══ Selected text ══

As the first course a SLIS master’s student takes, LIS 504 provides an introduction to the library and information professions, to the SLIS graduate program and to roles and current issues in library and information services for the 21st Century.
Learn about archival practices as they affect the composition and meaning of cultural artifacts and the historical records
About the Certificate
Archival studies programs have become common in the United States in recent decades. In an era of historic change in recordkeeping practices and an increasingly competitive job market, students pursuing careers in archives and records management today need formal credentials based on a rigorous education in the theory and practice of the profession.
The Graduate Certificate in Archival Studies provides a specialization in an area of growing interest within the Library and Information Science field as well as an opportunity to learn more about archival practices as they affect the composition and meaning of cultural artifacts and the historical records. In addition, this certificate program offers advanced continuing education opportunities to practitioners working in libraries and archives, especially on the challenges posed by the emergence of digital recordkeeping.
The program is designed to give you foundational core knowledge of the archives profession. The curriculum is structured around the guidelines for graduate programs set by the Society of American Archivists, ensuring that students have a comprehensive understanding of professional archival standards that may not otherwise be acquired without an archives concentration in their graduate level education.

═══

*Work to be completed:* According to the archival studies certificate text, whose guidelines for graduate programs shape the curriculum?

══ Information shown ══

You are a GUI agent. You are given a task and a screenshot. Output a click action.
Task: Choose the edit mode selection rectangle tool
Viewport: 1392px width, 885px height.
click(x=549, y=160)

═══

*Exercise solution:* The Society of American Archivists